**PROBLEM REQUIREMENTS:** Filter out every line below that lacks "sidebar", and copy the rest.

Dataset items
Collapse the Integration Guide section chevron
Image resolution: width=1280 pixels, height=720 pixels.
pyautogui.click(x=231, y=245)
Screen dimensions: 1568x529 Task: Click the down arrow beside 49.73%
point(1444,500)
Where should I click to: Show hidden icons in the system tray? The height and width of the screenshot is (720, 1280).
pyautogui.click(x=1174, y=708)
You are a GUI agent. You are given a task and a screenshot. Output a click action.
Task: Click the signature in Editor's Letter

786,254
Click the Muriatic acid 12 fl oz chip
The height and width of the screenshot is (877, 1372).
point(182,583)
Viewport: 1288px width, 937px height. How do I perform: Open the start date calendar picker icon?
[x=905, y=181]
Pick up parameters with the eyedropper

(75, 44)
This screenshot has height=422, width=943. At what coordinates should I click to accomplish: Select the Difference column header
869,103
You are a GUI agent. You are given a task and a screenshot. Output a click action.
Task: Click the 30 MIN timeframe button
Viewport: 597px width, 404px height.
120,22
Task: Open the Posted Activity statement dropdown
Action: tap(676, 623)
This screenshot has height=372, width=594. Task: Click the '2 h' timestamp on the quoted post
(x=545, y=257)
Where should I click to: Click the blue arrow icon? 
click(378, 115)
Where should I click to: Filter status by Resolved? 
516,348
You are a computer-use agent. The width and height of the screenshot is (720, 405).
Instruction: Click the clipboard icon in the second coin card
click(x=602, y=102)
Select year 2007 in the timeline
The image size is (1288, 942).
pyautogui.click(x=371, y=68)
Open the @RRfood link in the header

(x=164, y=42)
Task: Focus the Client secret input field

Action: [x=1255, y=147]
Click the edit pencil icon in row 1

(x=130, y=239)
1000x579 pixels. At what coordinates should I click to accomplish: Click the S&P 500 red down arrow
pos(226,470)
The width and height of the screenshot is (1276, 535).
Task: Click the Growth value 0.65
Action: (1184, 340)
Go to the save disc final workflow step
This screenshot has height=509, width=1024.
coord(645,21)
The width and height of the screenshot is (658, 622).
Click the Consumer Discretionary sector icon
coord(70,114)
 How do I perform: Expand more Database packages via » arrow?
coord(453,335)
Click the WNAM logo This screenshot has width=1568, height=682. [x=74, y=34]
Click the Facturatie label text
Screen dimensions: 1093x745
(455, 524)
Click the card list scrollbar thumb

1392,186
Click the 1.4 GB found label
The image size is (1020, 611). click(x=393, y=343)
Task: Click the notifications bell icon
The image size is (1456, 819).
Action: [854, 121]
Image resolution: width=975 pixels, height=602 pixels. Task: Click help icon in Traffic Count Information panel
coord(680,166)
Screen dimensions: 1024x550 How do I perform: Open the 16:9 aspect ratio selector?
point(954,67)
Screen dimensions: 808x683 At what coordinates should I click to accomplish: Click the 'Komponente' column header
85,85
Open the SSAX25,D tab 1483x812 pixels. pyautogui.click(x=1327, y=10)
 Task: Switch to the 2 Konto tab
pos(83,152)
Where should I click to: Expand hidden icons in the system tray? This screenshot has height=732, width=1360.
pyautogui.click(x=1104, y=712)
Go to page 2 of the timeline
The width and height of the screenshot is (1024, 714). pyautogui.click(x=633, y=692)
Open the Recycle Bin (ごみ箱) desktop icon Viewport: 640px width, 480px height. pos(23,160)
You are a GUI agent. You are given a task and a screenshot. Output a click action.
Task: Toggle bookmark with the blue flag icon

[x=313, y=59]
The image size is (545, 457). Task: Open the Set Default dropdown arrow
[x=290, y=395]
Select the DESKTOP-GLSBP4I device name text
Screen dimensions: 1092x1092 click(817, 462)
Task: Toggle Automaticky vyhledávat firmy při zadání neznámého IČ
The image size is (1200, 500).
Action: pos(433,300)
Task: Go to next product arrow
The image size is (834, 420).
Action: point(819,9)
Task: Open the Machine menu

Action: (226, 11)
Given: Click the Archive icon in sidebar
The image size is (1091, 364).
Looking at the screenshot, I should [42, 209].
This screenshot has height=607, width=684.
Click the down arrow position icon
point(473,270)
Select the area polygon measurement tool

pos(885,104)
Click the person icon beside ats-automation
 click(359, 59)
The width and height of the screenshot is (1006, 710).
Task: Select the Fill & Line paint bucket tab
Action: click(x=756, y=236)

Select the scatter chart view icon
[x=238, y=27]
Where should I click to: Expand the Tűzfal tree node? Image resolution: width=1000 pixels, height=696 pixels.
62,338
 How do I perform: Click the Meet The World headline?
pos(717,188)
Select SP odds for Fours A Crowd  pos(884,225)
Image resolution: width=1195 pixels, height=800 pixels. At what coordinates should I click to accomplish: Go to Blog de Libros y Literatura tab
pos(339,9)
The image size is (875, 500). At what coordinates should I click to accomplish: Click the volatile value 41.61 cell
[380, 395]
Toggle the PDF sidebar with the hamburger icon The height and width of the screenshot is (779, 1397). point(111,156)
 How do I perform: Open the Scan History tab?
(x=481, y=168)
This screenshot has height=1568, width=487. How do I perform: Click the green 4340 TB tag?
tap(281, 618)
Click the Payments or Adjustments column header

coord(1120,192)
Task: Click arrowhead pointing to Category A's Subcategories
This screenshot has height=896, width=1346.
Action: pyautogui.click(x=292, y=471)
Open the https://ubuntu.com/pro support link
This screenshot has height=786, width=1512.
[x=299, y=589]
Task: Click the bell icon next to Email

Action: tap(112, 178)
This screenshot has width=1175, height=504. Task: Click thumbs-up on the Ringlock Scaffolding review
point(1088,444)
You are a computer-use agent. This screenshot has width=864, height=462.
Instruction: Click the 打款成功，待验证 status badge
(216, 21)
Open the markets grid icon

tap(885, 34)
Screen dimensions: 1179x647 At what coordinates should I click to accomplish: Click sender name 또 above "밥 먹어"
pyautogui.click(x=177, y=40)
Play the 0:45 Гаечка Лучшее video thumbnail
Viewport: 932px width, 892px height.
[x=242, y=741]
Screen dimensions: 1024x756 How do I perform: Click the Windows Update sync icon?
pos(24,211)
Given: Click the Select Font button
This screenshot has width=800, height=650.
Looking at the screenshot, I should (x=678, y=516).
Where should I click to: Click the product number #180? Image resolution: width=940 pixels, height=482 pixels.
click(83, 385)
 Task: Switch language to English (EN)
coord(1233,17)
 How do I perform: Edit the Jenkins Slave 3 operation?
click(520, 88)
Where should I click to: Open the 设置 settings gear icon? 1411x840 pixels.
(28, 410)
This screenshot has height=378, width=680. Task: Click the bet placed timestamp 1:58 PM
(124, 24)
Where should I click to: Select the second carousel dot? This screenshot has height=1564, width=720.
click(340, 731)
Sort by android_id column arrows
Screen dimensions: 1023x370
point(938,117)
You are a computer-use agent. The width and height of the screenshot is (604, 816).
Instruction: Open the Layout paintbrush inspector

**ANSWER TO THIS PROBLEM:**
Given: Click the Archive icon in sidebar
Toggle the PDF sidebar with the hamburger icon The height and width of the screenshot is (779, 1397). point(111,156)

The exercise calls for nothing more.